Выбор Софи — страница 33 из 138

Целомудрие было моей, внутренне навязанной самому себе, Голгофой. Будучи единственным ребенком, я не мог наблюдать своих сестер раздетыми и еще ни разу не видел голой женщины – в том числе и та старая проститутка в Шарлотте на протяжении всей процедуры оставалась в нечистой, дурно пахнущей сорочке. Я уже забыл, как именно представлял себе в мечтах мою первую любовницу. Я не идеализировал женщину, как это было принято по глупой традиции того времени, и потому, уверен, не думал, что лягу в постель с целомудренной девственницей, сошедшей с рекламы табака «Суит брайер», лишь после того, как постою с ней у алтаря. Когда-нибудь, в безмятежные мирные дни, должно быть, рассуждал я, мне встретится любвеобильная веселая девчонка, которая с радостными вскриками возьмет и сграбастает меня, не задумываясь над запретом, наложенным на плоть маленькими паршивыми протестантками, так изводившими меня на задних сиденьях десятка машин. Но об одном обстоятельстве я даже не подозревал. Мне и в голову не приходило, что у девушки моей мечты не будет сдерживающих барьеров и в языке, – девчонки, с которыми я общался до сих пор, не могли бы произнести слово «груди», не залившись румянцем. Собственно, я сам внутренне съеживался, когда женщина говорила «черт подери». Поэтому вы можете представить себе, что я испытал, когда Лесли Лапидас через каких-нибудь два часа после нашего знакомства вытянула, словно молодая львица, на песке свои роскошные ноги и, глядя мне в лицо своими миндалевидными глазами, светившимися таким безграничным, поистине языческим, как у блудницы вавилонской, распутством, о каком я и мечтать не мне, предложила мне в немыслимо скабрезных выражениях пуститься в долгожданную авантюру. Трудно описать, в каком я был шоке – страх, неверие и щекочущий восторг бурным потоком захлестнули меня. Не будь я слишком молод для закупорки сосудов, мне не избежать бы инфаркта, ибо сердце мое на несколько секунд перестало биться.

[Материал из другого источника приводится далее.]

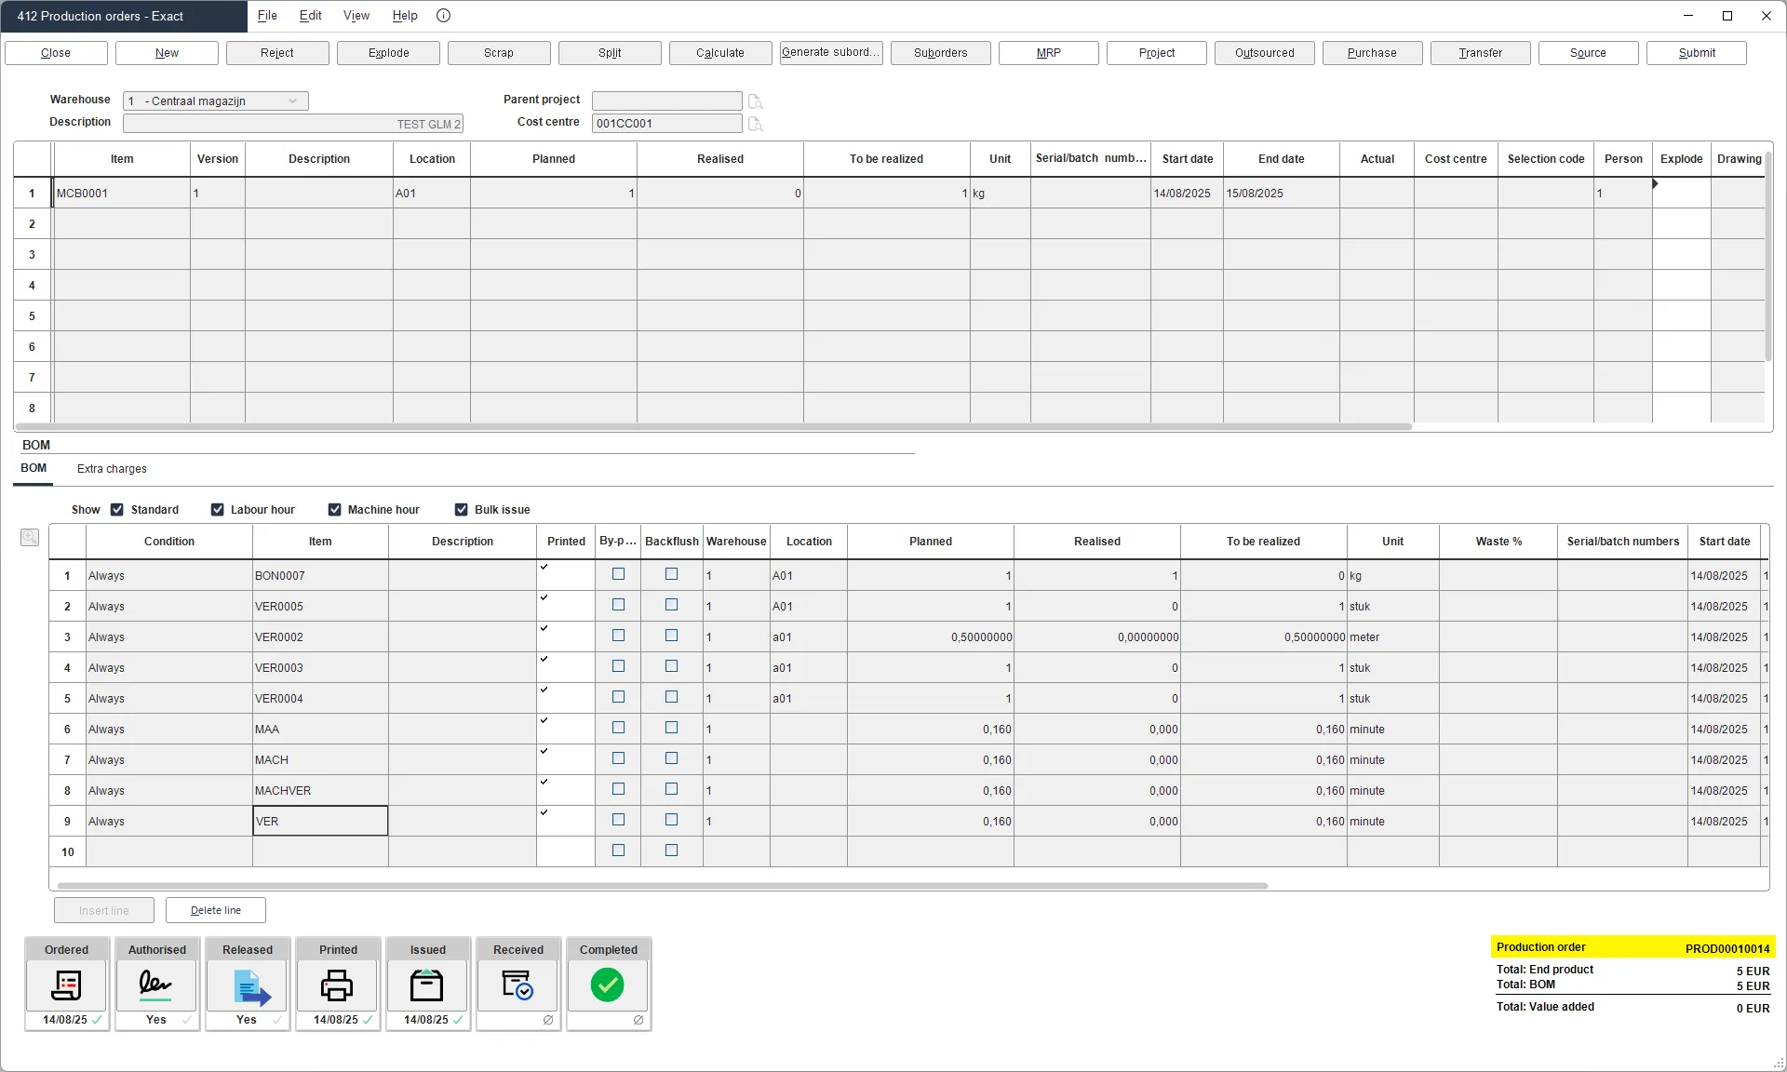Screen dimensions: 1787x1072
Task: Check Backflush for BON0007 line
Action: pyautogui.click(x=671, y=575)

Но не только поразительная откровенность Лесли зажгла пожар в моей крови. Весь воздух вокруг маленького песчаного треугольника, который приятель Натана Морти Хэйбер предоставлял по воскресным дням для светских встреч, был насыщен сквернословием, какого я еще ни разу в смешанной компании не слыхал. Это было уже нечто посерьезнее и посложнее. А знойный взгляд Лесли, в котором были и вызов и ожидание, – взгляд, открыто приглашавший взять ее, – туго затягивал лассо похоти, накинутое на мои уши. Она явно призывала к действию, и, придя в себя от неожиданности, я ответил на ее призыв в лаконичной неспешной манере виргинского джентльмена, что, насколько я понимал (или тщеславно полагал), и полонило ее:

– Что ж, сладость моя, раз ты этого хочешь, я, пожалуй, мог бы погорячить тебе кровь под простынкой.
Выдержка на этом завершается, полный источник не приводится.